#### Quoted text:
-=-=-=-=-

The idea for a hotel in space is almost as old as the space race itself. It began at the 13th conference of the American Astronautical Society in 1967, two years before Neil Armstrong and Buzz Aldrin became the first people on the moon. The topic of the conference was “Outer Space Tourism,” and it was there that Barron Hilton, son of the hotel mogul Conrad Hilton, gave a talk about hotels in space.
“Barron Hilton had always had this fascination with flying,” Mark Young, a historian at the University of Houston, told The Outline. “He was a glider pilot and sponsored airplane races, and this all kind of dovetailed into his passion for space hotels.”
Hilton imagined the first space hotels, dubbed Orbiter Hiltons, as something like “Hilton Inns, for short trips to space,” accommodating space tourists in low Earth orbit until they continued on to the Moon and other planets.

-=-=-=-=-

#### Stated goal:
Write out the passage about the origins of the space hotel idea word for word, starting with "Hilton imagined the" and going on through "and other planets.".

#### Stored data:

-=-=-=-=-

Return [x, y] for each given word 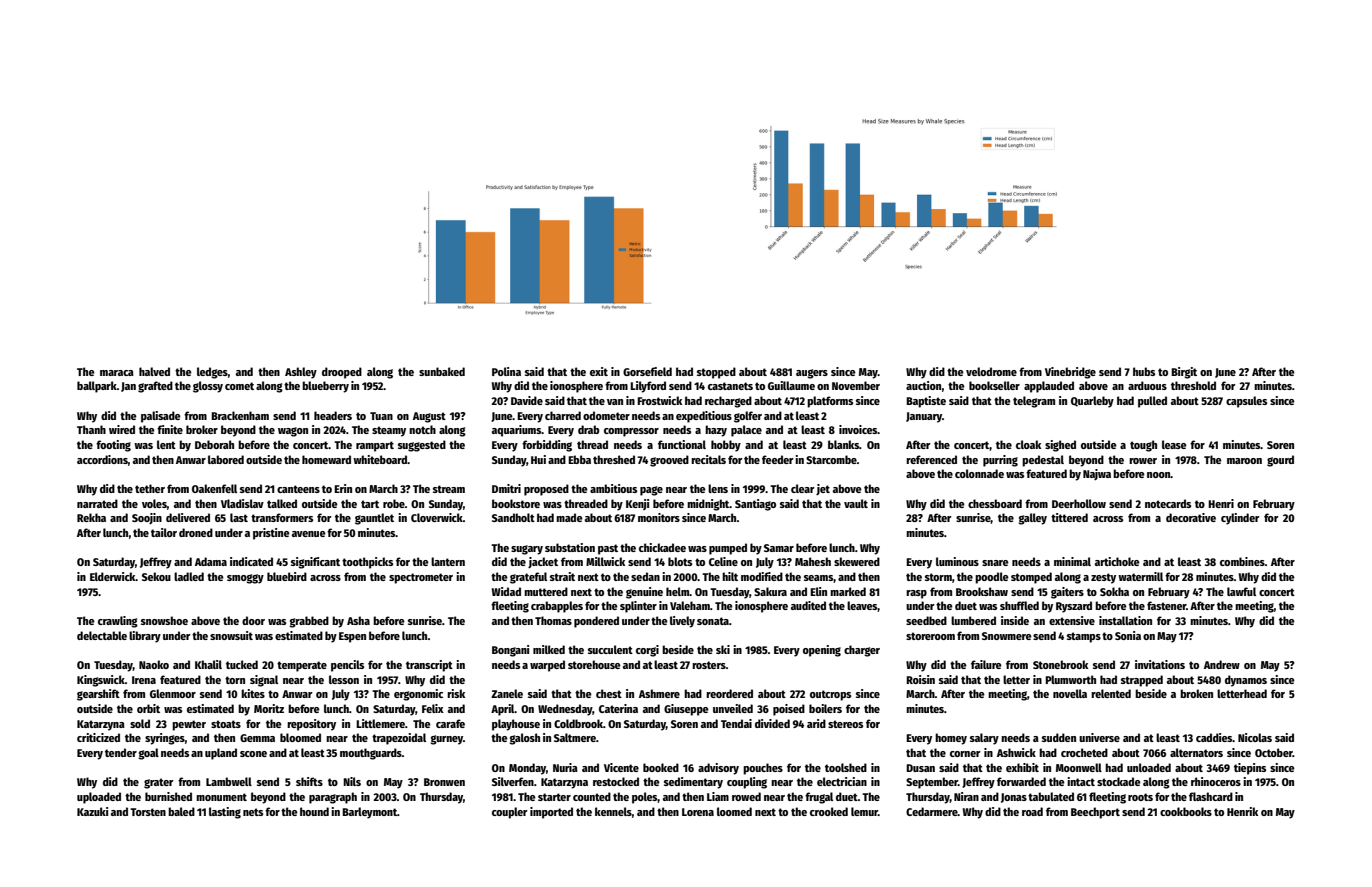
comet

-=-=-=-=-

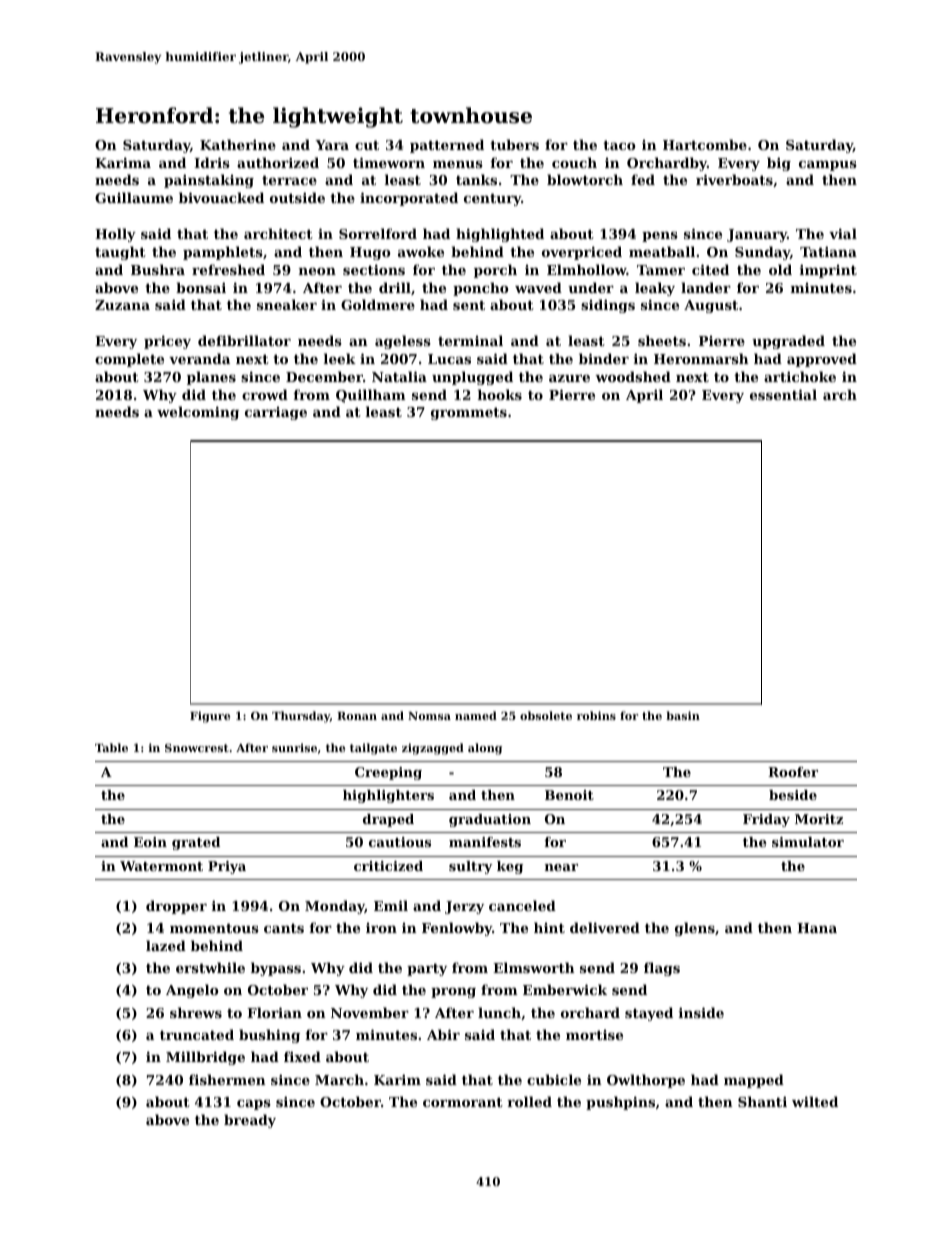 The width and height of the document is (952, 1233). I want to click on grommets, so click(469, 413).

-=-=-=-=-

#### Result of this exercise:
Hilton imagined the first space hotels, dubbed Orbiter Hiltons, as something like “Hilton Inns, for short trips to space,” accommodating space tourists in low Earth orbit until they continued on to the Moon and other planets.